Nuestro capitán de mar y guerra pecaba de optimista; pero, dadas las circunstancias, era deber de su oficio: animar la boga de la chusma que, azotada hasta la carne viva, se dejaba el ánima en los remos.

– ¡Alguacil!… ¡Otro sorbo de arraquín a la gente!… ¡Bogad! ¡Bogad, juro a mí!

Ni el fuerte licor turco podía hacer milagros. Los galeotes, enloquecidos por el esfuerzo, torturados por el corbacho que restallaba sobre sus espaldas cubiertas de sudor, de cardenales y de sangre, estaban al límite del esfuerzo. La galera volaba, como dije; pero también lo hacían las cinco turcas que llevábamos pegadas al fanal, cuyos cañones enviaban de vez en cuando una bala que impactaba con crujido de tablas rotas y gritos de dolor, o pasaba, rasgando el aire cual si fuera lienzo, para perderse en el mar, levantando una columna de espuma por nuestra proa.

– ¡ La Caridad se queda atrás!

Nos agolpamos en la banda diestra para ver qué ocurría, y un clamor desolado corrió la nave. Maltrecha por el cruce de la línea turca, con muchos remos rotos y demasiada chusma muerta, herida o exhausta, la capitana perdía ritmo de boga mientras la adelantábamos poco a poco. En breve espacio había pasado de hallarse a tiro de pistola en nuestra proa a estar casi por el través.
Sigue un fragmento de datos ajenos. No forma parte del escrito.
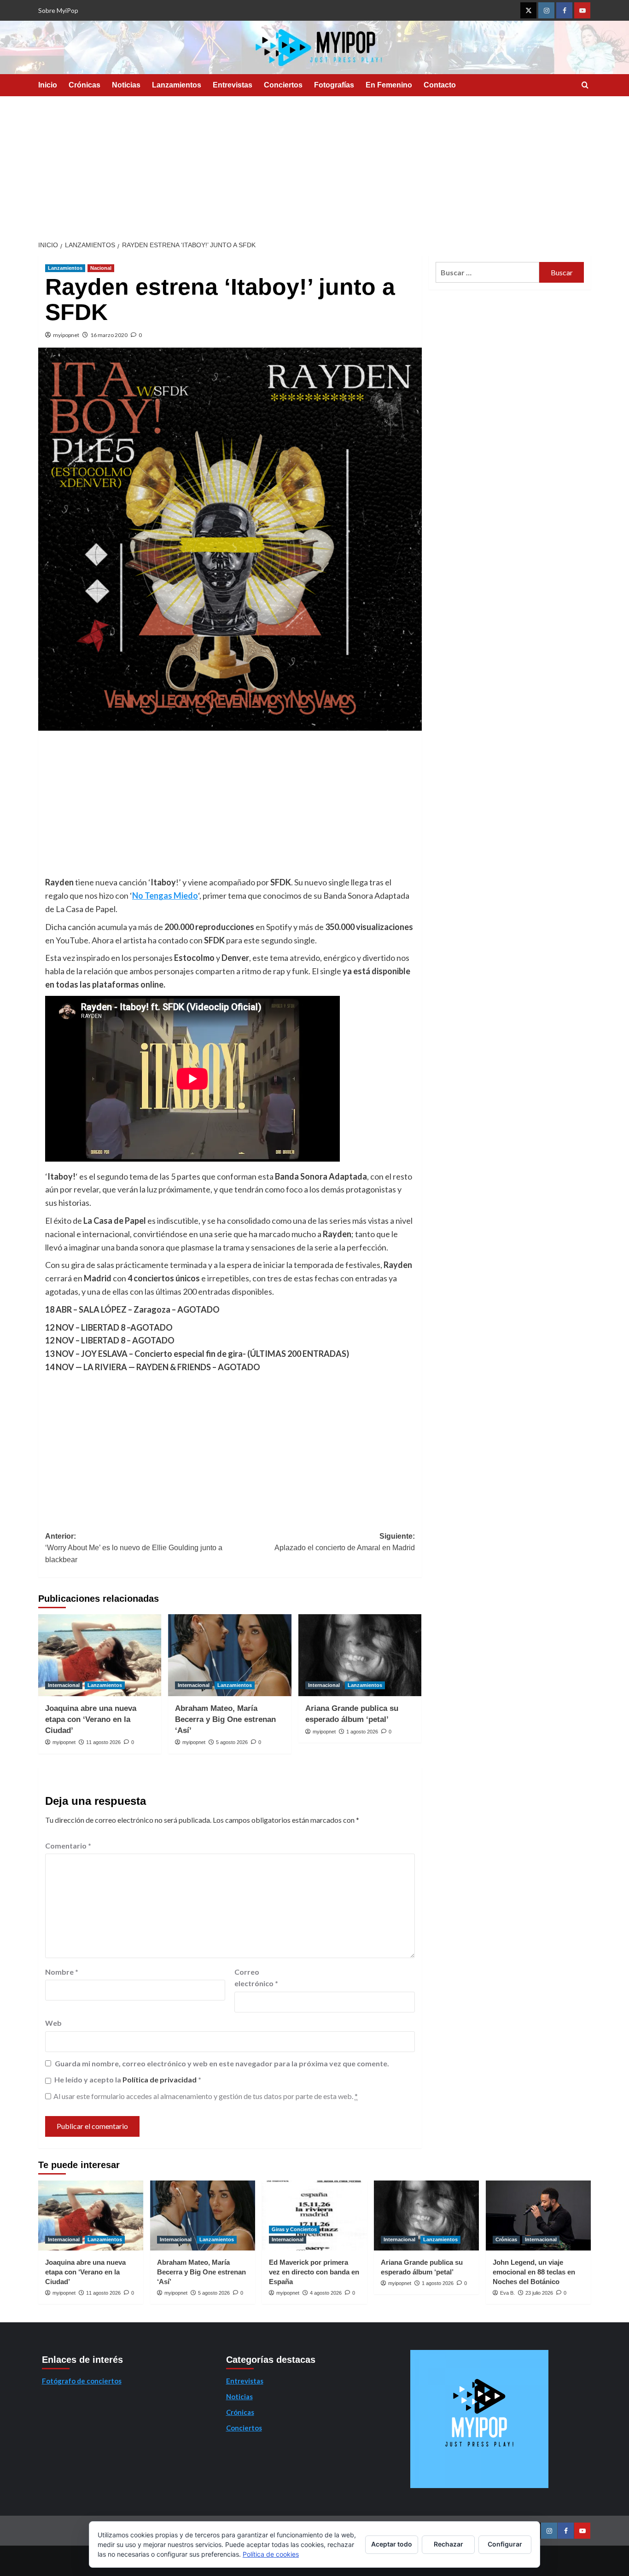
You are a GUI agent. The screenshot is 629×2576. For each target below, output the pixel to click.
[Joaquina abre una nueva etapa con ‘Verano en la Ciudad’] (99, 1655)
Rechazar (448, 2544)
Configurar (505, 2544)
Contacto (440, 85)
Veíamos en su carroza a don Agustín Pimentel, a Machín de Gorostiola y a los otros oficiales mirando desesperados atrás, hacia las galeras turcas que acortaban trecho en cada remada. La palamenta de la Caridad Negra entraba y salía del agua fuera de compás, trabándose a veces un remo con otro, y varios de éstos se veían quietos, arrastrando por el agua. También observamos que algunos cadáveres de galeotes, sueltos los grilletes, eran arrojados al mar.
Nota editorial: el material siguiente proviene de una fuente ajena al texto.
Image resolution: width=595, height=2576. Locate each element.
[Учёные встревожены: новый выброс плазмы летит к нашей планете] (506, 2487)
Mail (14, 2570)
– Esos están listos -dijo un soldado.

– Mejor ellos que nosotros -apuntó otro.

– Para todos habrá.

Nuestra conserva quedó por el través y luego por la aleta. Algunos dimos voces de ánimo, pero era inútil. Agolpados en la borda, sobre los paveses, la vimos desamparada sin remedio, descompuesta su boga, con los turcos casi encima y la gente impotente, mirando cómo nos alejábamos. Desde sus arrumbadas, al gritarnos palabras que ya no podíamos oír, algunos vizcaínos alzaban las manos para despedirse de nosotros antes de acudir a popa, humeantes arcabuces y mosquetes. Al menos, con Machín de Gorostiola y su gente, los turcos pagarían cara la presa.

– ¡Cabos al fanal! -gritaron voces, repitiendo una orden.

En la galera se hizo un silencio mortal. Reunión de pastores, decía el viejo refrán, oveja muerta. Vimos al sargento Quemado, al cómitre y al alférez Labajos dirigirse sombríos hacia la espalda de la galera, mientras la gente abría plaza. También el capitán Alatriste vino por el corredor. Pasó por mi lado sin verme, o eso me pareció. Tenía los ojos fríos e inexpresivos, ausentes, cual si contemplasen algo más allá del mar y de todo. Yo conocía aquella mirada. Entonces comprendí que los vizcaínos de la otra galera sólo nos estaban precediendo en el desastre.

– La chusma no puede más -dijo el capitán Urdemalas.

Diego Alatriste miró hacia la cámara de boga. Exhaustos, indiferentes ya a los latigazos del sotacómitre y el alguacil, los galeotes eran incapaces de mantener el ritmo de remada necesario. Como la Caridad Negra, la Mulata también aflojaba mientras los turcos le cogían el mar.

– En media ampolleta los tendremos encima.

– Podría bogar la tropa -propuso el cómitre-, O parte de ella.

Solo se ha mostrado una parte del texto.